Start of Entries shown

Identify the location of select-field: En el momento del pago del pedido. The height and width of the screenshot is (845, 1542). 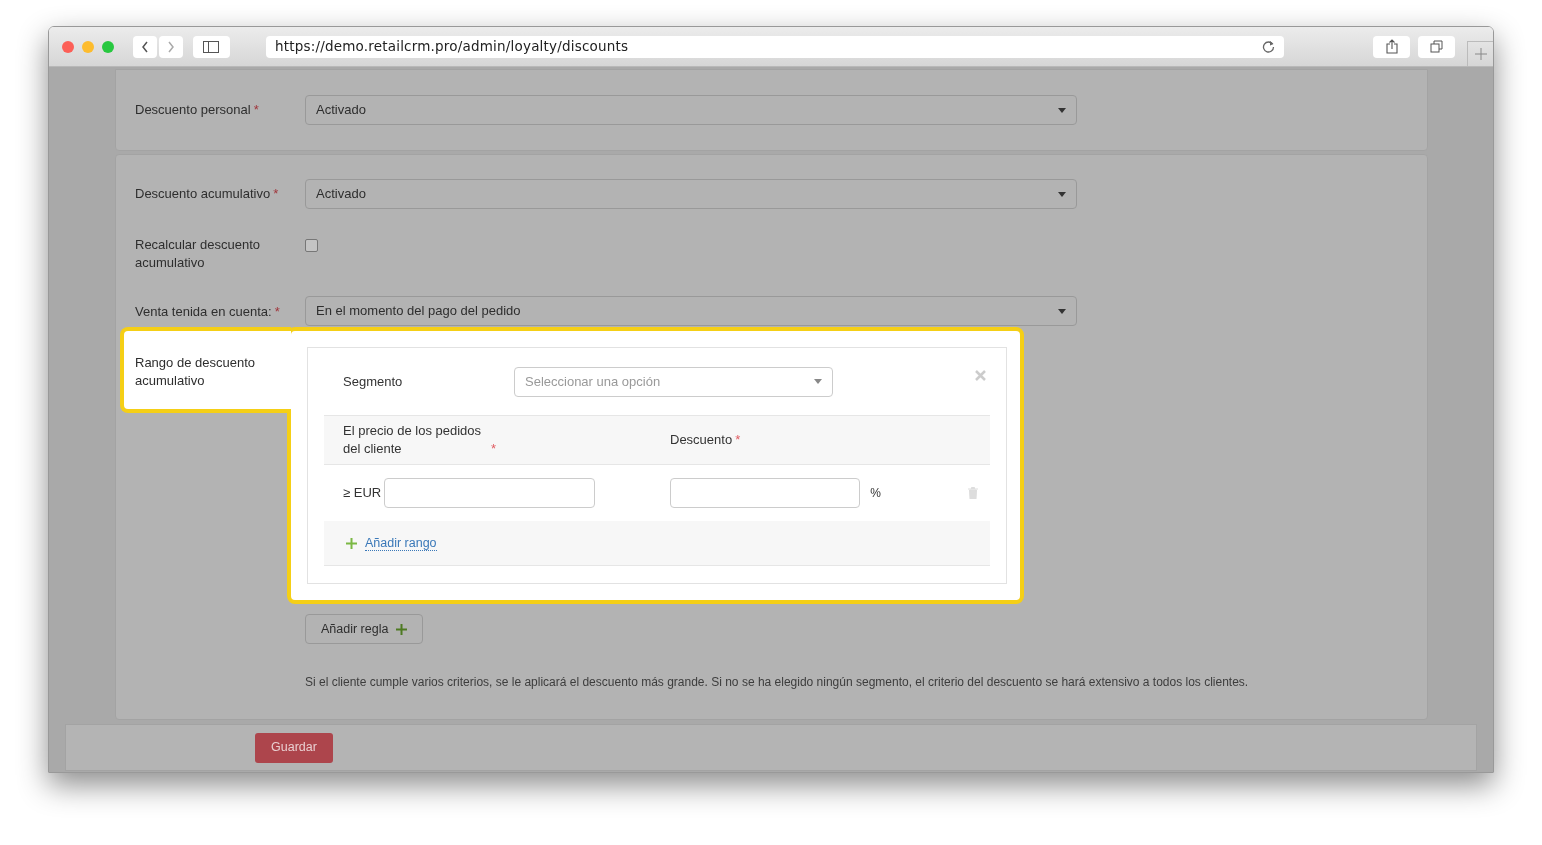
(691, 311).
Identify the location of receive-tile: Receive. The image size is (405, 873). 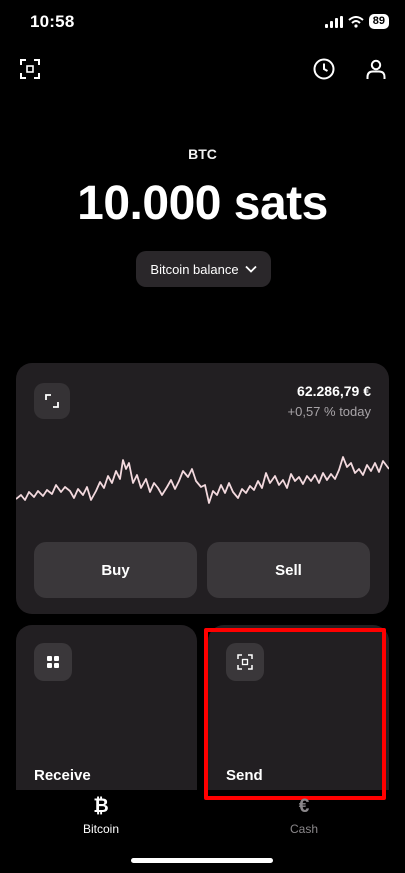
(106, 708).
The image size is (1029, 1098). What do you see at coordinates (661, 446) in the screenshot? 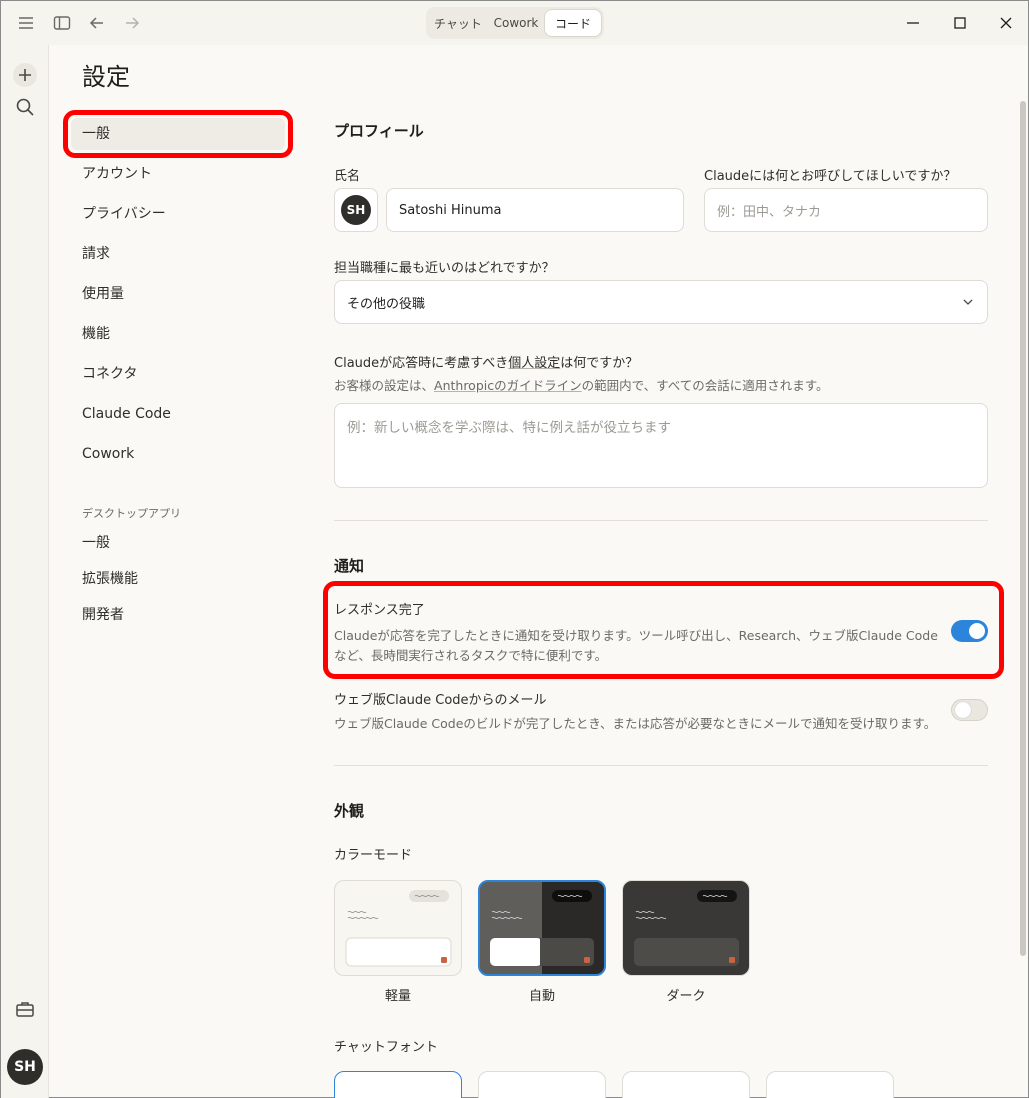
I see `preferences-textarea: 例：新しい概念を学ぶ際は、特に例え話が役立ちます` at bounding box center [661, 446].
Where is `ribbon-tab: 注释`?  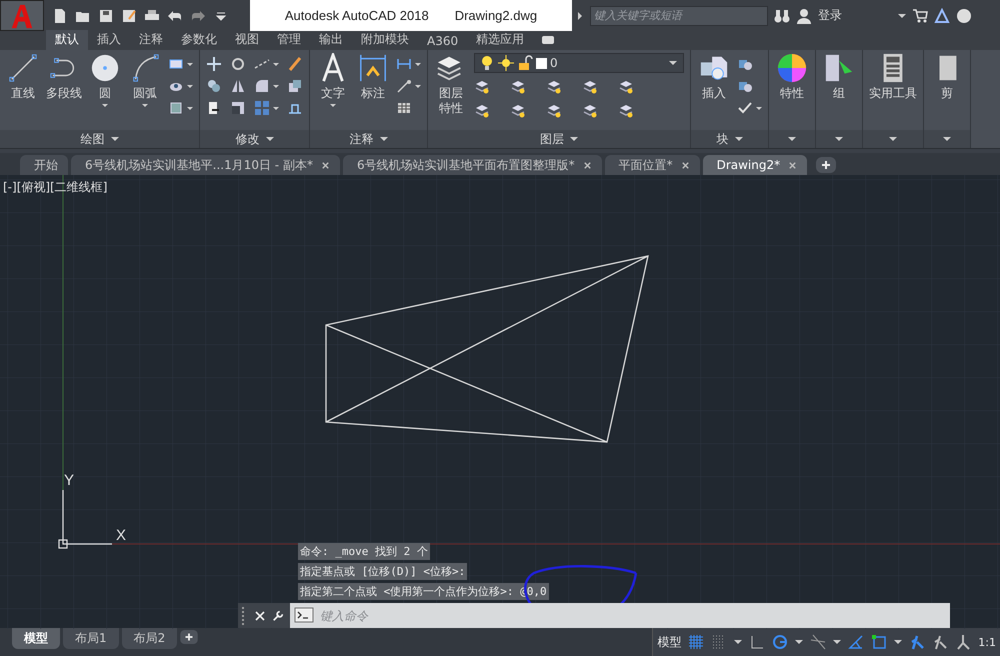
ribbon-tab: 注释 is located at coordinates (151, 40).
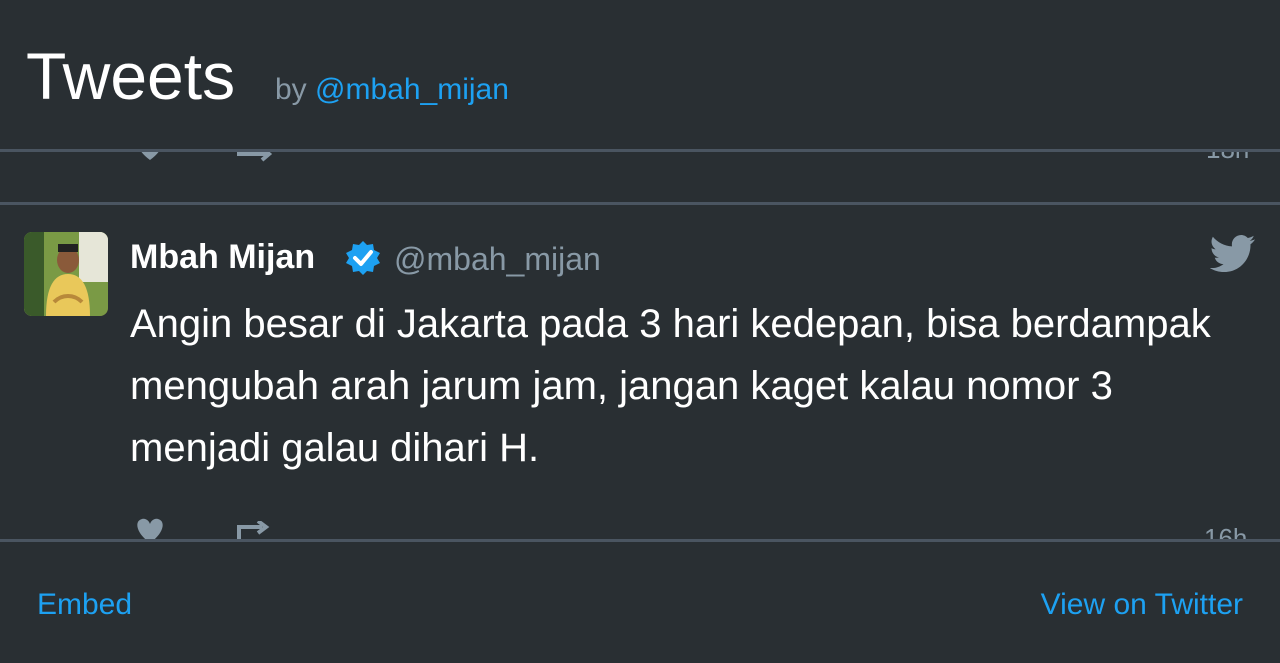  I want to click on author-handle: @mbah_mijan, so click(498, 259).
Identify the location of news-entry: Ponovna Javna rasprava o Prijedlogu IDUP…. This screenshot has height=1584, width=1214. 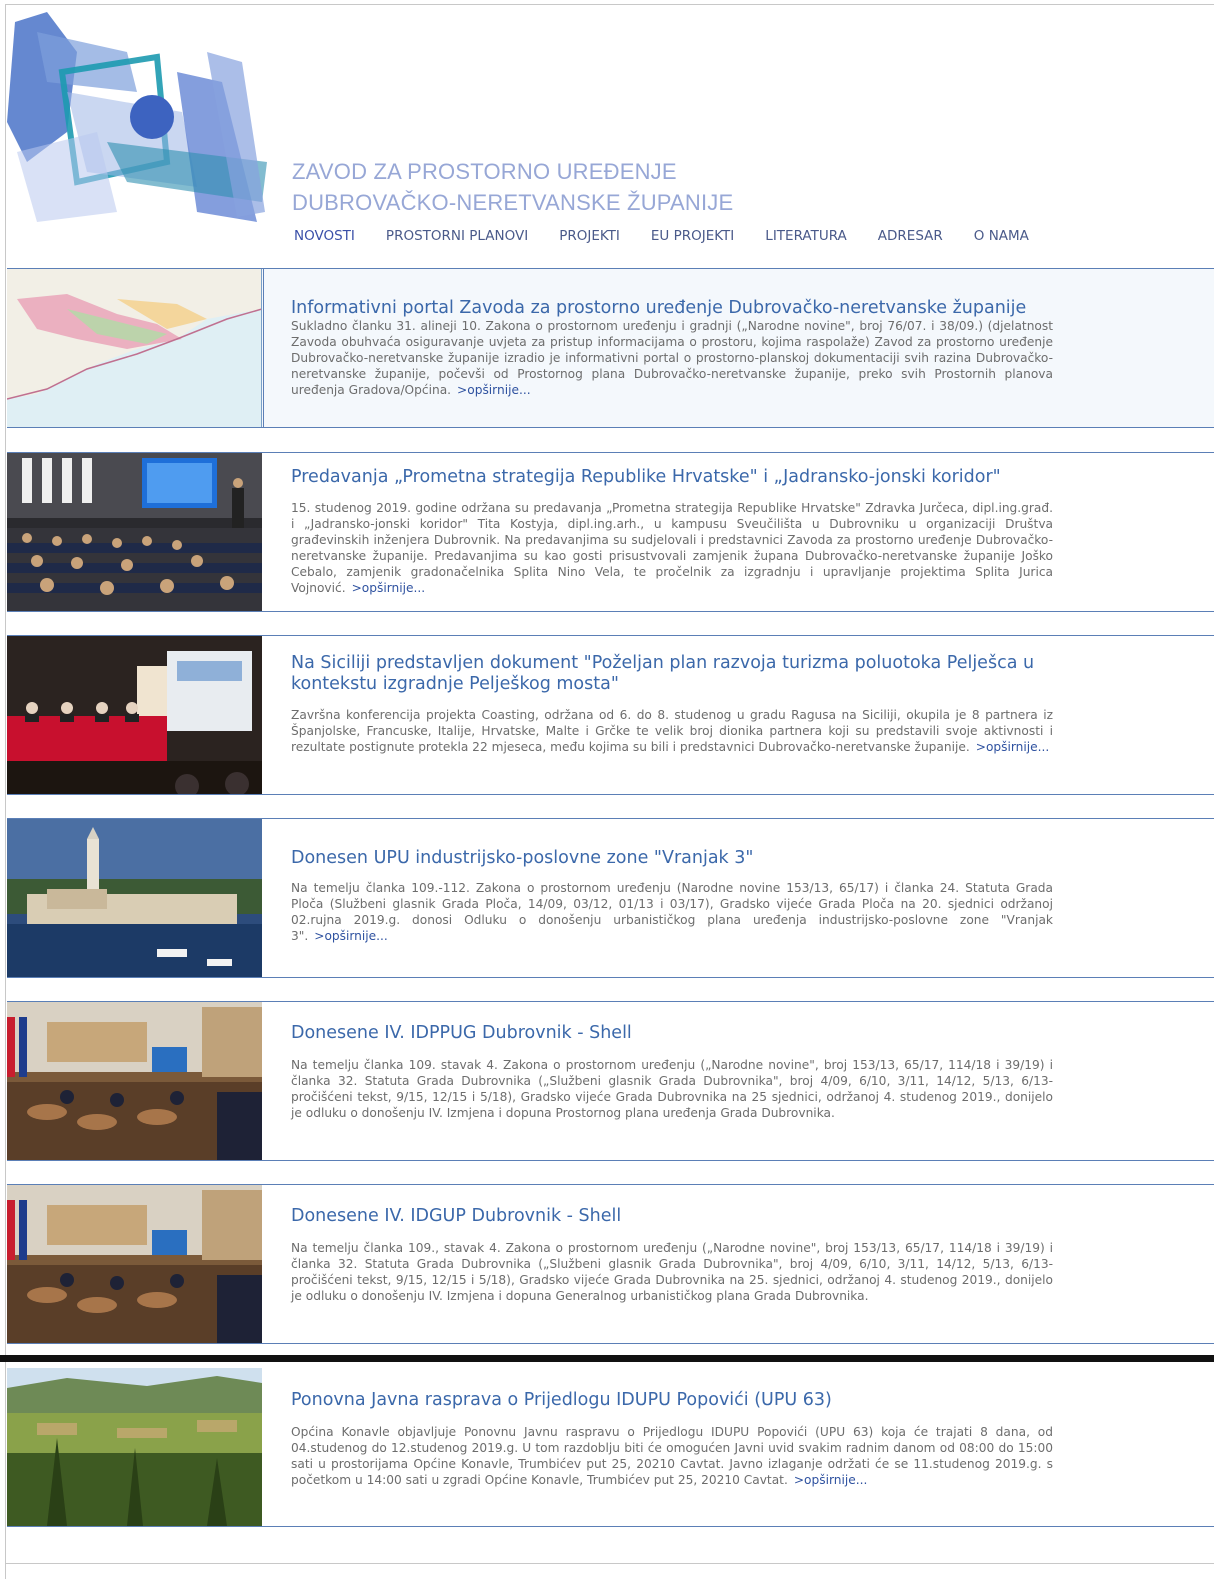
(610, 1448).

End of Entries shown

* **What the task requires**:
Reproduce all of the data above verbatim, leaving out the pictures.

* **Finished task**:
Identify the location of select-field: En el momento del pago del pedido. The height and width of the screenshot is (845, 1542). 
(691, 311).
Identify the location of receive-tile: Receive. The image size is (405, 873). 
(106, 708).
The image size is (1029, 1098). What do you see at coordinates (661, 446) in the screenshot? 
I see `preferences-textarea: 例：新しい概念を学ぶ際は、特に例え話が役立ちます` at bounding box center [661, 446].
Where is `ribbon-tab: 注释`?  
ribbon-tab: 注释 is located at coordinates (151, 40).
  I want to click on author-handle: @mbah_mijan, so click(498, 259).
Identify the location of news-entry: Ponovna Javna rasprava o Prijedlogu IDUP…. This screenshot has height=1584, width=1214. 
(610, 1448).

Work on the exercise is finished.